'Murder Hornet' Nest With 200 Queens Found Near Child's Play Set in Washington

The invasive pests have been turning up on the west coast of Canada and the U.S. since last year.
November 12, 2020, 8:44pm
​One of the 'murder hornets' found by Washington State Department of Agriculture.
One of the 'murder hornets' found by 

Washington State Department of Agriculture. All photos supplied by the Department of Agriculture.

The first “murder hornet” nest found in the United States was hiding in a tree about 20 feet from a children’s play set with a sandbox, a slide, and a swing. 

The nest, which the Washington State Department of Agriculture destroyed in late October, was in Blaine, Washington, near the B.C. border and housed almost 200 queens capable of starting their own colonies. 

The department’s managing entomologist said the family living on the property, in a cleared space adjacent to woodland, was blissfully unaware of the nest until a team showed up in heavy protective gear packing hornet-slaughtering tools. 


“I guess the family was very fortunate in that respect, because in their native range they’re known to pretty viciously defend their nest if a large animal or anything gets too close to it,” Sven-Erik Spichiger said. 

“We were probably scarier than the hornets; a bunch of government people coming out of the woods with radio tracking devices probably would give anybody pause.”

The team showed up in heavy protective gear to clear the nest.

They are not kidding around.

Asian giant hornets are the world’s largest hornets at about 4.5 cm long, with a wingspan of 7.5 cm and a venomous stinger that has the potential to kill a human in rare circumstances. They prey on other insects, including honey bees, earning the “murder hornet” nickname.

The insects are native to various parts of Asia and have been popping up sporadically since 2019 in Washington and B.C., where they are considered an invasive pest. A nest was previously destroyed last September by beekeepers in Nanaimo, B.C.

Spichiger’s team found the basketball-sized nest by affixing a radio tag to a lone captured hornet on Oct. 22 and following her back home.

While the nests are usually in the ground, the team was surprised to find this one sitting more than 8 feet up in a tree. 

“Let’s just say when I was standing next to the nest I was looking down, not up. So I guess we dodged a bullet there because they didn’t come out and attack us,” Spichiger said. 

The team sucked nearly 100 worker hornets out of the nest with a vacuum hose, but encountered some unexpected challenges. The tree was partly rotted out, so they stuffed a memory foam pillow inside to close the gap, then plastic-wrapped the trunk to keep the rest of the hornets inside. 


Four days later, when they returned to cut the tree down, they found about 200 queens had emerged from cells inside of it.
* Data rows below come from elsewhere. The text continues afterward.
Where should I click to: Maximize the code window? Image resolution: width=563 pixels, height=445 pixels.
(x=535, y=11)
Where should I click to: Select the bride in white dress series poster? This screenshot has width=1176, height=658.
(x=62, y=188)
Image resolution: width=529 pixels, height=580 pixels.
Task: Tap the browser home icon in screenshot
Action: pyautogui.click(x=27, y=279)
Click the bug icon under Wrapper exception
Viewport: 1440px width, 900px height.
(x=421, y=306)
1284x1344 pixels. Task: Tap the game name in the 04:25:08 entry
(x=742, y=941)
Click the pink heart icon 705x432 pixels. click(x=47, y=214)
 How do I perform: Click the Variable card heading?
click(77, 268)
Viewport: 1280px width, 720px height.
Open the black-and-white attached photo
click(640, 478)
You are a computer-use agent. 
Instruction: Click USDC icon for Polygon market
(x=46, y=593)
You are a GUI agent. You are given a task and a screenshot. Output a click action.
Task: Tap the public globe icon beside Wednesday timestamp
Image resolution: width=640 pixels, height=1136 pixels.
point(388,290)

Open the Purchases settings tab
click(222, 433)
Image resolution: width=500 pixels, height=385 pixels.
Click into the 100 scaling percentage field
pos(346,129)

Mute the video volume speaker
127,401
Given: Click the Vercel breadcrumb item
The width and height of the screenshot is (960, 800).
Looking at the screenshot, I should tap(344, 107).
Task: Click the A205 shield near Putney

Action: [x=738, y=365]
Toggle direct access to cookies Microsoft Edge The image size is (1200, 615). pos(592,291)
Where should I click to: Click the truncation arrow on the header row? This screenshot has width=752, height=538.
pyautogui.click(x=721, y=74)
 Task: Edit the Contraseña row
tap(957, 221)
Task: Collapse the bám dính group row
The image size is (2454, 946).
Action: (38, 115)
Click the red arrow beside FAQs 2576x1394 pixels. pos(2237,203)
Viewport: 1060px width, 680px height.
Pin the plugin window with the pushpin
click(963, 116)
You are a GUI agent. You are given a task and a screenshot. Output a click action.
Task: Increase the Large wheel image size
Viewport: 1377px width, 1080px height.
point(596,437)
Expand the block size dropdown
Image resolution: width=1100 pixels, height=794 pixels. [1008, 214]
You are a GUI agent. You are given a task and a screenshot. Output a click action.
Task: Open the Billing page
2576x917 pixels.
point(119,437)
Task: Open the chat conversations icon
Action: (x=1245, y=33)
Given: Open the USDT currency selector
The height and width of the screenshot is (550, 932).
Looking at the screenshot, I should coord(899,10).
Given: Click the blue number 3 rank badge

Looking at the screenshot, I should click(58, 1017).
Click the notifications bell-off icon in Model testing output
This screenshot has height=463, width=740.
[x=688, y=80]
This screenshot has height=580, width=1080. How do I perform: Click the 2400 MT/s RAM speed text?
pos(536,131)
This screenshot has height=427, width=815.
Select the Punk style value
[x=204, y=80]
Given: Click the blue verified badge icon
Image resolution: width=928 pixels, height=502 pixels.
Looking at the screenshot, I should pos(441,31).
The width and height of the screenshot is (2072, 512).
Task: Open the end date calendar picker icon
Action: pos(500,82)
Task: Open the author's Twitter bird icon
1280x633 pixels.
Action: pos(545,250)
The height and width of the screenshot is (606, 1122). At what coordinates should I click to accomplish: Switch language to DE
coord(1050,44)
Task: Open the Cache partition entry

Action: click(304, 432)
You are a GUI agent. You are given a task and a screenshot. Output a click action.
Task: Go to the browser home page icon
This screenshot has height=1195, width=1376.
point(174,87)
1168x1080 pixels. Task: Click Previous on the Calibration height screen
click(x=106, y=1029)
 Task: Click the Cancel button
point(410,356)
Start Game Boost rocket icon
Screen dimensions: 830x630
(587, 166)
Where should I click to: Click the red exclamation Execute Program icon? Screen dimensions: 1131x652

They took a chunk of the tree to Washington State University, where they used CO2 to freeze and collect the remaining insects.

Officials looking through the nest in the lab.

Officials looking through the nest in the lab.

In total, Spichiger and his team found 500 specimens in 277 cells. 

To put that in perspective, some nests in the hornets’ native range have up to 4,000 cells, so there was potential for significant growth. 

Spichiger said the fact that 200 queens could have gone on to spawn 200 more nests highlights the importance of catching them early and destroying them as soon as possible. 

The hornet-killing team has been following up on reports from the public and learning on the job while soaking up advice from its counterparts in Japan. 

The bad news, Spichiger said, is he knows there are some nests in Washington and B.C. that have not been found. 

The good news, he said, is reports of murder hornets are still uncommon in North America. 

“What that tells me is it’s still contained, we’re still pretty early on in the infestation, and if we jump all over them … we actually do stand a chance of winning the overall war, if you will, and not just this one battle,” he said.